American Buffalo
directed by Michael Corrente
(Orion, 1996)

Few American actors fill the screen with the same intensity as Dustin Hoffman. Dennis Franz is one. So let the two of them lock horns for 87 minutes in a play by Pulitzer-prize-winning dramatist David Mamet and you're bound to light up the theater, right?

Well, yes and no, if the play is American Buffalo.

American Buffalo is the story of two nickel-and-dime street hustlers, Donnie (Franz) and "Teach" (Hoffman), who spend as much time trying to hustle one another as they do their customers. Donnie runs a run-down second-hand shop on a boarded-up street in an unnamed city. Teach lives, without visible means of support, in a flea-bag hotel nearby.

Most days they're content to either fleece customers or cheat each other at cards. But today is different; Donnie has something on his mind. A nickel. It's a buffalo nickel, of course, hence part of the reason for the title. Donnie sold the nickel to a customer who lives around the corner for $90. Now he's not sure he did the right thing. In fact, he's sure he should have charged more, though he can't be too sure because he can't remember the exact date on the coin. So he devises a plan to steal the nickel back from his customer, with help from his young black gofer Bobbie (Sean Nelson).

But complications set in when Teach decides that Bobbie's too green for the job; Teach wants in, and he want Bobbie out. But Donnie, who's developed the bad habit of personal loyalty, isn't too sure. So Teach goes to work on him, like a rat chewing on the woodwork, until everything collapses from the inside.
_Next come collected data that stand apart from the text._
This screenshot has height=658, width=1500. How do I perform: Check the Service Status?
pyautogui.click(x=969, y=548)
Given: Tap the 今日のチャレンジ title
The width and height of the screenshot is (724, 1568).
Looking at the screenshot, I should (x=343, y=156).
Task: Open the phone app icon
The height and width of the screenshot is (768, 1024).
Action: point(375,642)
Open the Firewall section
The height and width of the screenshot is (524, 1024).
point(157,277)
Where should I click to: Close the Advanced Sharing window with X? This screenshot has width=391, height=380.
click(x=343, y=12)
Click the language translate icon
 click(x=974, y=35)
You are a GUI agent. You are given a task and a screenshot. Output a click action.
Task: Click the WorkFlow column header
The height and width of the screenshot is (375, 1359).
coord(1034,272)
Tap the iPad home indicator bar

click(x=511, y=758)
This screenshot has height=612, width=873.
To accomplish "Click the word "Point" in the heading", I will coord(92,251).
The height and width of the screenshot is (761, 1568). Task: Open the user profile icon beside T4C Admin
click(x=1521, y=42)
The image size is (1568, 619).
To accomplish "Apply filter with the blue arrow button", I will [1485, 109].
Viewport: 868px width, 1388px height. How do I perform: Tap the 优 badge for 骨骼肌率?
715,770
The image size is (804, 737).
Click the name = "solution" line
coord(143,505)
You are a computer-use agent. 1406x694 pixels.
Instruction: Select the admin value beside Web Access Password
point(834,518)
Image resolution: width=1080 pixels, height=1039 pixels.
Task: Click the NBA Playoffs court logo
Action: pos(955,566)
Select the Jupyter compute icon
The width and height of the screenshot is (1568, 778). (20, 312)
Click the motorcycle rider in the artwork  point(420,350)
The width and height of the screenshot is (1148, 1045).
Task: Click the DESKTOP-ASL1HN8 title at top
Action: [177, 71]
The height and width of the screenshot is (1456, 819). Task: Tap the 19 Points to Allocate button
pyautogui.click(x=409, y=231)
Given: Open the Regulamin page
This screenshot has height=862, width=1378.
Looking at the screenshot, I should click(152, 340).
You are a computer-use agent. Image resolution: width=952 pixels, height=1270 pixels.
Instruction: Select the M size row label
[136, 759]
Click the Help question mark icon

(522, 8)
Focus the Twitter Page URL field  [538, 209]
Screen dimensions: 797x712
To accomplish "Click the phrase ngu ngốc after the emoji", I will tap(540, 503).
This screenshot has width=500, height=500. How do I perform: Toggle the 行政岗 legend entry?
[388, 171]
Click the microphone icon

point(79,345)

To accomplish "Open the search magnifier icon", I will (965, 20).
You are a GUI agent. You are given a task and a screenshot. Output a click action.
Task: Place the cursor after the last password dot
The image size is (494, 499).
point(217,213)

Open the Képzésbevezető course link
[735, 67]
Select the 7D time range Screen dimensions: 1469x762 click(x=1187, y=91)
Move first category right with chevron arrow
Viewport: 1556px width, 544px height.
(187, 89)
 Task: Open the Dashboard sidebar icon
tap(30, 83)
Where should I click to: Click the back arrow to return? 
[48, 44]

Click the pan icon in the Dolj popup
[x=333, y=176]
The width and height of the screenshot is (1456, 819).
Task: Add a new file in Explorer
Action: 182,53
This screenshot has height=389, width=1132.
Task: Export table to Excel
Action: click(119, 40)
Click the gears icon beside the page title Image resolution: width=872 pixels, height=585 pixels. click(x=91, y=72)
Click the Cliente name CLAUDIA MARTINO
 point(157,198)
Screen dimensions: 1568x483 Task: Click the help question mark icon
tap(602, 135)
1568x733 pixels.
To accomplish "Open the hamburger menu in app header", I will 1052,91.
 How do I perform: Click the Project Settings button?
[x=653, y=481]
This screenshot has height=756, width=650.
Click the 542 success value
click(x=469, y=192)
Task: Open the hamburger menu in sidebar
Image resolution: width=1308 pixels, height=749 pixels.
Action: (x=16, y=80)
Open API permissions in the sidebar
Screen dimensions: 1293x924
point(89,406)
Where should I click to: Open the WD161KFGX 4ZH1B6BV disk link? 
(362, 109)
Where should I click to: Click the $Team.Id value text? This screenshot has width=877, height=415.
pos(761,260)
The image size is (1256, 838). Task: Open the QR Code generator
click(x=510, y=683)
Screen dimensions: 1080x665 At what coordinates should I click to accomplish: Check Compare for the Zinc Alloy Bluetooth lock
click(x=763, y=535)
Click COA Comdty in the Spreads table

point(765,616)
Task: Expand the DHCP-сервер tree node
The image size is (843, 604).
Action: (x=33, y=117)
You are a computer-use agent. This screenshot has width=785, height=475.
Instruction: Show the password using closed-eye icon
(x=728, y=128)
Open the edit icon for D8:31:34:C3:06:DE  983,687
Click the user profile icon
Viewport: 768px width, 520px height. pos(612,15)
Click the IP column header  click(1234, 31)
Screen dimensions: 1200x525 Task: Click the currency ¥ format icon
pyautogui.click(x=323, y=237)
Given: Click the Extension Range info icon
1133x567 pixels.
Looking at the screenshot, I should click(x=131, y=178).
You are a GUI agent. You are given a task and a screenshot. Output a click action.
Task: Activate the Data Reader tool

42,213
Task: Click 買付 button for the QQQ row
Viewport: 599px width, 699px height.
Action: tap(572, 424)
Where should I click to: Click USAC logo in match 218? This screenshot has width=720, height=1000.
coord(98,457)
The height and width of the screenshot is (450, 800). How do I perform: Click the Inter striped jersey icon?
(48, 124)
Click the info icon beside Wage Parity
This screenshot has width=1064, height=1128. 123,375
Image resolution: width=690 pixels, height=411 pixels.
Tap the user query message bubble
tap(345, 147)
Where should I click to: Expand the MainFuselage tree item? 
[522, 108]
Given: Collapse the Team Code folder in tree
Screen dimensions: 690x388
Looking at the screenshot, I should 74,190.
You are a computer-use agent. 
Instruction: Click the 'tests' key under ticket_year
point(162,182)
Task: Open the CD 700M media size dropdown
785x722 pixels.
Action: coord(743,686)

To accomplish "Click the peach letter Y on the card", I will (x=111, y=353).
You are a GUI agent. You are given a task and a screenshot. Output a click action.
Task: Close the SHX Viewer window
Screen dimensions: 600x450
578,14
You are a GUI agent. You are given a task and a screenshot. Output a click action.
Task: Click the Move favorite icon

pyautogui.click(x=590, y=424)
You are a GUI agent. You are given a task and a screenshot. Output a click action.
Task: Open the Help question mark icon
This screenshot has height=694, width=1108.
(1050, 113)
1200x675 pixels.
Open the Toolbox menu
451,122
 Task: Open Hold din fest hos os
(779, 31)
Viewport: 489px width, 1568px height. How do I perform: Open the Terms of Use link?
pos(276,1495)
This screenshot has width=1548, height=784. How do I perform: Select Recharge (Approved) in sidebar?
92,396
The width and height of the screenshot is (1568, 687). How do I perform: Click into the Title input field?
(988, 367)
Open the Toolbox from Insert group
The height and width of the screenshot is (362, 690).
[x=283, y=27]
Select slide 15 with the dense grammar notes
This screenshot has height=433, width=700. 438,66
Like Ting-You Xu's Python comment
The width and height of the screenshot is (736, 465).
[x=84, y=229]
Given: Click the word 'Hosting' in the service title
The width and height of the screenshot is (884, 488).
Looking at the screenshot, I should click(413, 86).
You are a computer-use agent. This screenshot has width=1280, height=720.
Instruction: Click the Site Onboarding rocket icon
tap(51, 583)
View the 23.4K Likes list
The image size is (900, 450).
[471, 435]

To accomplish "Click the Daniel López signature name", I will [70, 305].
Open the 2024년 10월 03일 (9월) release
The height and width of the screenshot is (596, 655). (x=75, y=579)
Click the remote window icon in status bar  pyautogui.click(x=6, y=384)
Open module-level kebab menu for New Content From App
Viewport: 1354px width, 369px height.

Mamet (House of Games, Oleanna) has much to say in American Buffalo. Unfortunately he says it all with words. American Buffalo hearkens back in many ways to the theater of the absurd. In it, two or three characters are taught some kind of hellish limbo, torture one another with oblique dialogue for an act or two, then slither off into an anti-climax. It works well on stage for several reasons, one of which is that we expect stage performances to be packed with dialogue. Another is that beyond all the silly talk, the playwright has something serious to say, even if it's only that we're all caught up in a lot of silly talk.

Sadly, the same cannot be said for Mamet in American Buffalo. At some point themes do emerge in the dialogue. "There is no law," Teach screams as he overturns Donnie's shop piece by piece. "The world is lies. There is no friendship." But rather than building to the lines, Mamet lets them strike out of nowhere, long after he's exhausted his audience with the rat-a-tat-tat of Donnie and Teach's senseless argument.

Yes, the statements are pointed; yes, they're accurate, at least for Teach. But they're nothing we haven't seen for ourselves over and over in the previous hour-plus of infighting.

The master of suspense, Alfred Hitchcock, subscribed to the theory that if you show a bomb ticking, you must let it go off. American Buffalo is artfully crafted, well timed and loaded with dynamite. Unfortunately, it never goes off. No wonder so many critics considered it a bomb.